I'm a shader author these days, haven't been a data scientist for a while, so it's going to distort my vocab.

Say you've got a trained neural network living in a 512x512 structured buffer. It's doing great, but you get a new video card with more memory so you can afford to migrate it to a 1024x1024. Is the state of the art way to retrain with the same data but bigger initial parameters, or are there other methods that smear the old weights over a larger space to get a leg up? Anything like this accelerate training time?

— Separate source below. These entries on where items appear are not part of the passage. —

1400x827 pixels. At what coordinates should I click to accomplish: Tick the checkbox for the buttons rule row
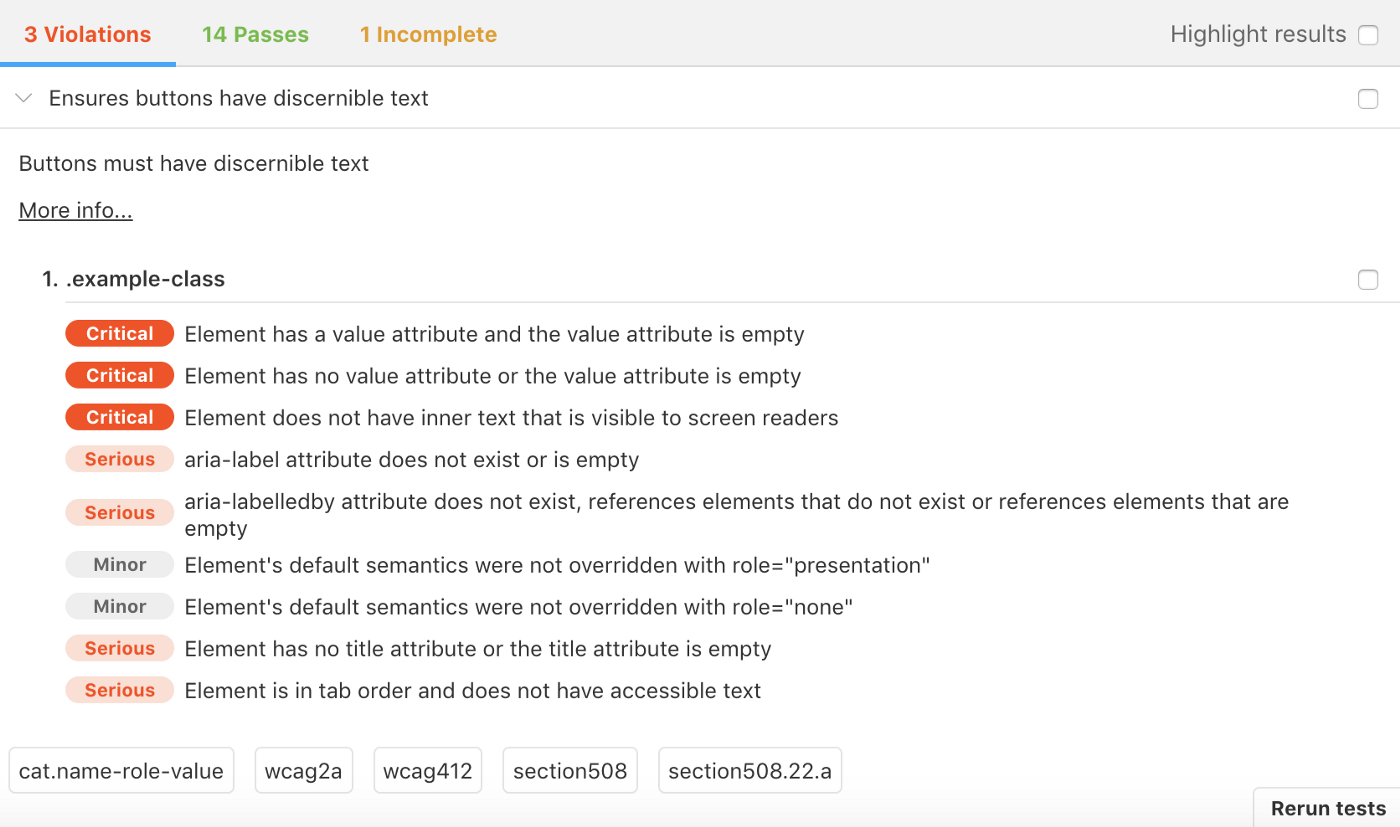1368,99
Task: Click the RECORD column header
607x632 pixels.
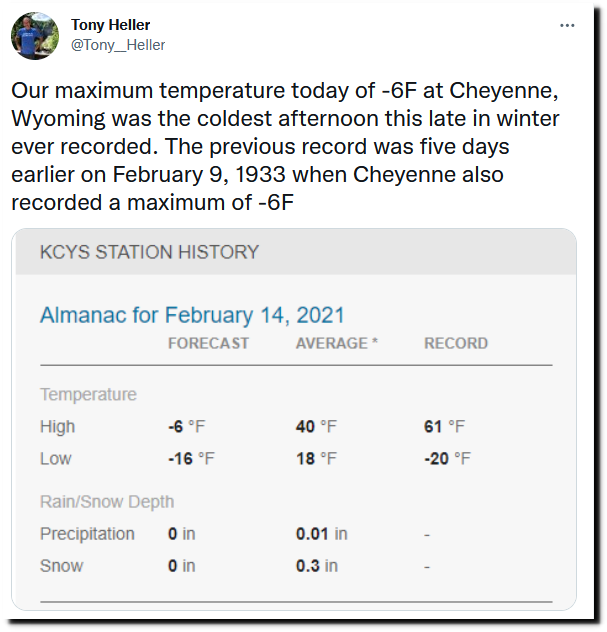Action: [x=456, y=343]
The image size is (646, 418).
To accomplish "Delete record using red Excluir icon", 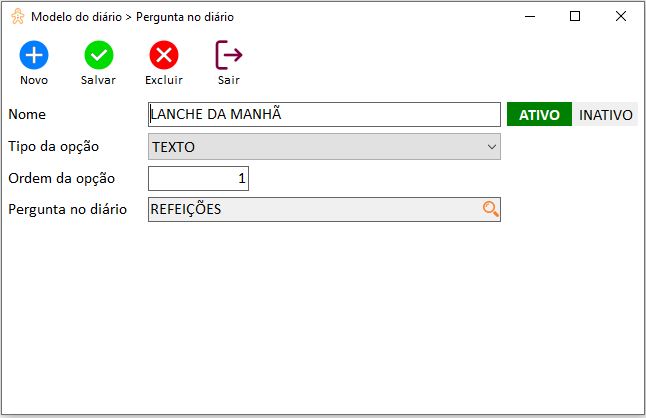I will click(x=164, y=55).
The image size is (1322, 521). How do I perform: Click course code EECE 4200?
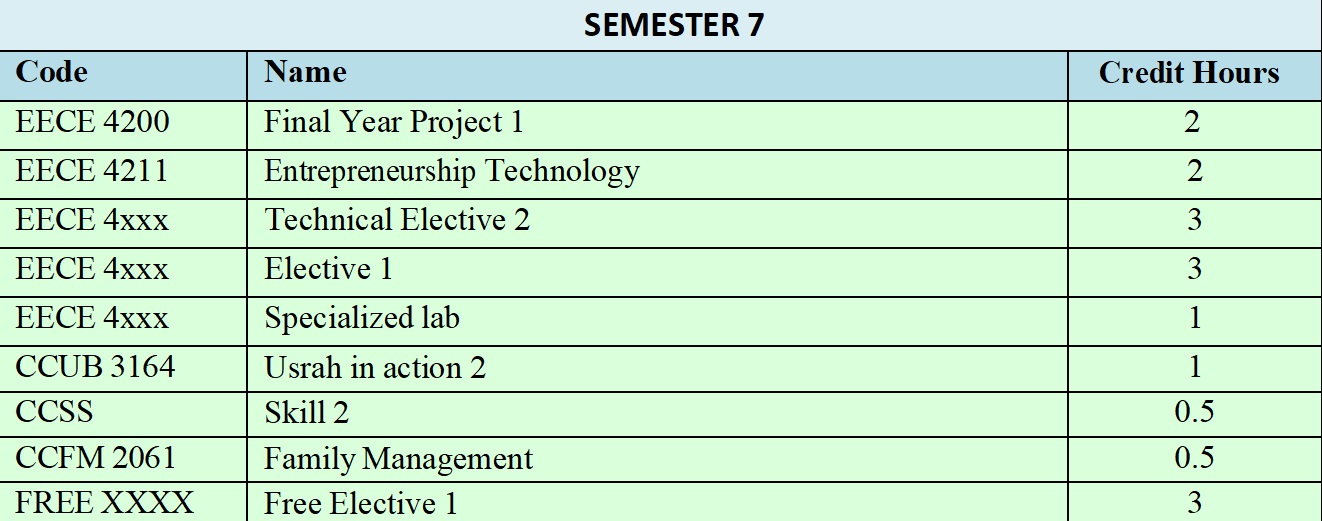click(x=92, y=123)
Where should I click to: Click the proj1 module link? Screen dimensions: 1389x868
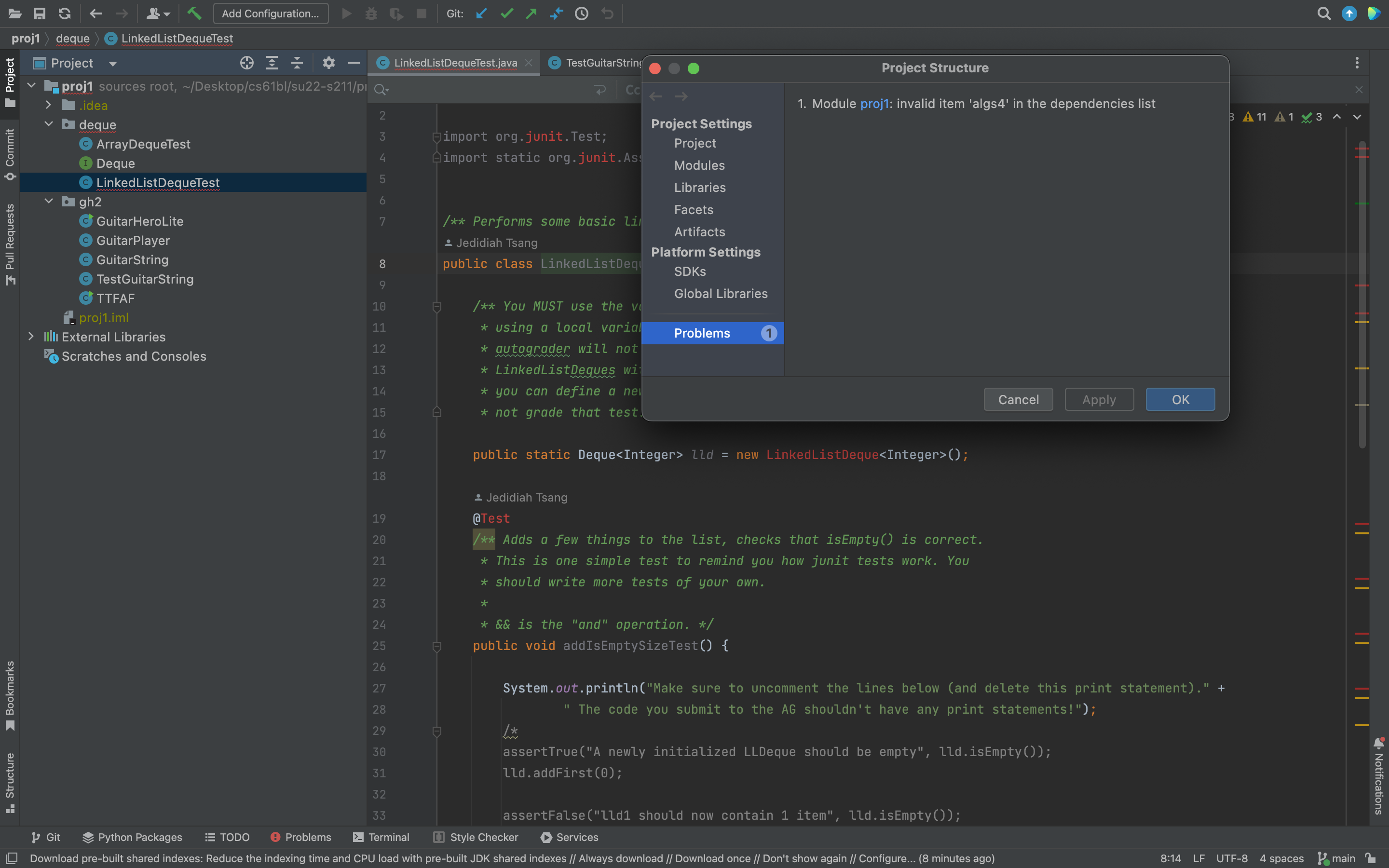874,104
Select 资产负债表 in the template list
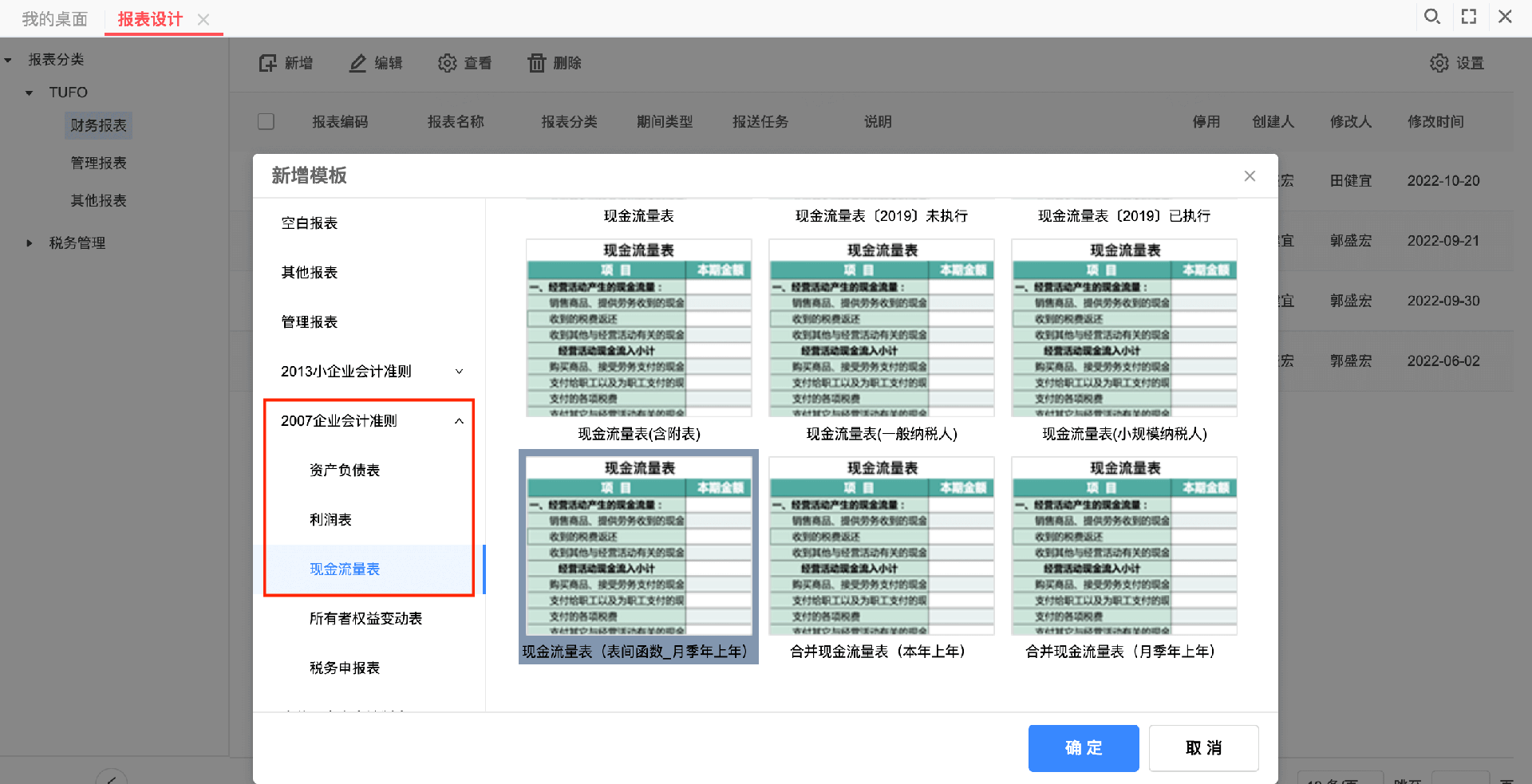The height and width of the screenshot is (784, 1532). coord(345,471)
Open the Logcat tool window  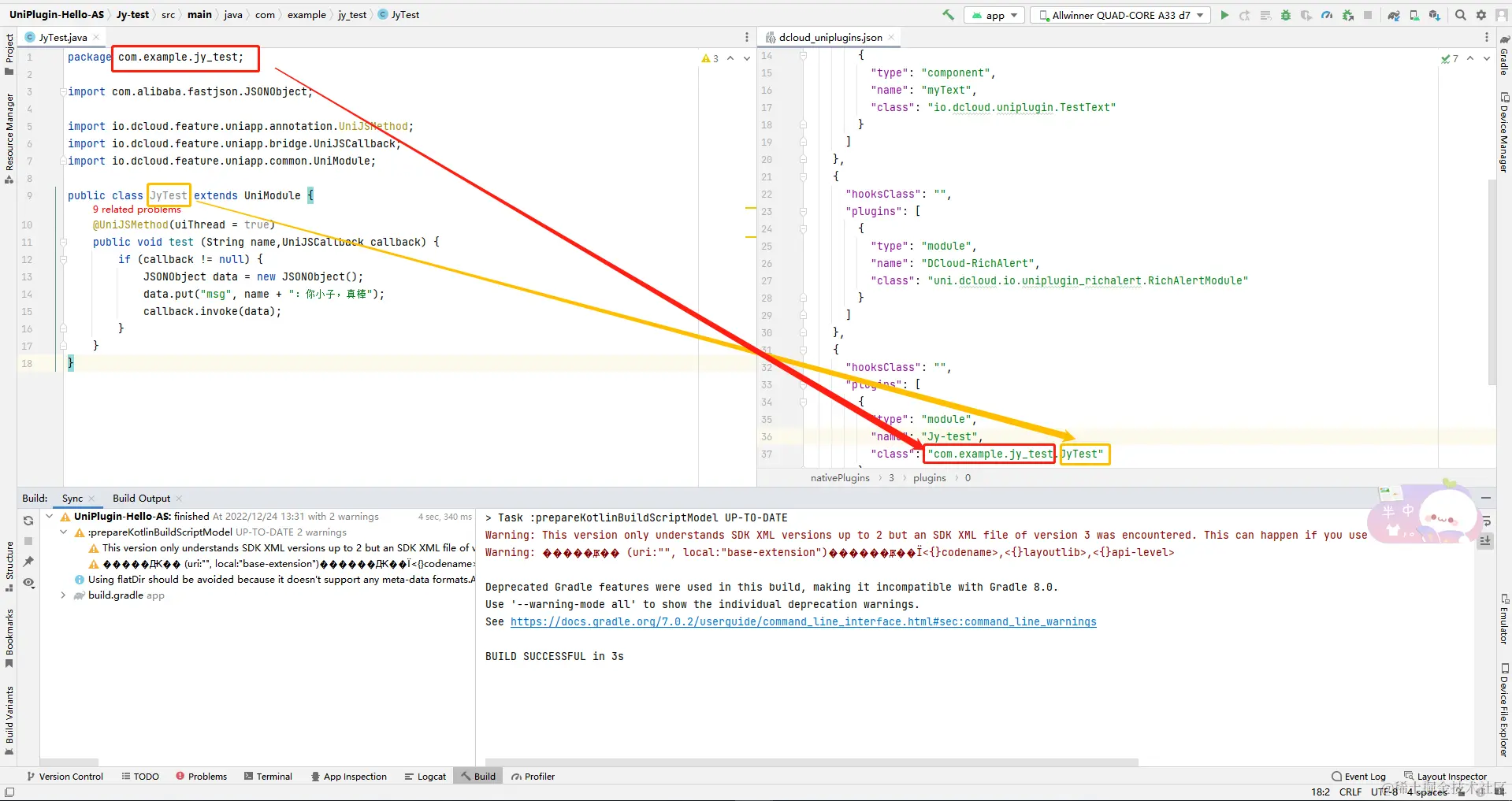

... can you up sample a language model like you can lowres anime profile pictures? I wonder what the made up words would be like.

4 comments

MrLeap

kouteiheika 5 days ago

In general this is of course an active area of research, but yes, you can do something that and people have done it successfully[1] by adding extra layers to an existing model and then continuing to train it.

You have to be careful about the "same data" part though; ideally you want to train once on unique data[2] as excessive duplication can harm the performance of the model[3], although if you have limited data a couple of training epochs might be safe and actually improve the performance of the model[4].

[1] -- https://arxiv.org/abs/2312.15166

[2] -- https://arxiv.org/abs/1906.06669

[3] -- https://arxiv.org/abs/2205.10487

[4] -- https://galactica.org/static/paper.pdf

yorwba 5 days ago

In addition to increasing the number of layers, you can also grow the weight matrices and initialize by tiling them with the smaller model's weights https://neurips.cc/media/neurips-2023/Slides/83968_5GxuY2z.p...
MrLeap 5 days ago

Thank you for taking the time to provide me all this reading.
ijk 5 days ago

This might be obvious, but just to state it explicitly for everyone: you can freeze the weights of the existing layers if you want to train the new layers but want to leave the existing layers untouched.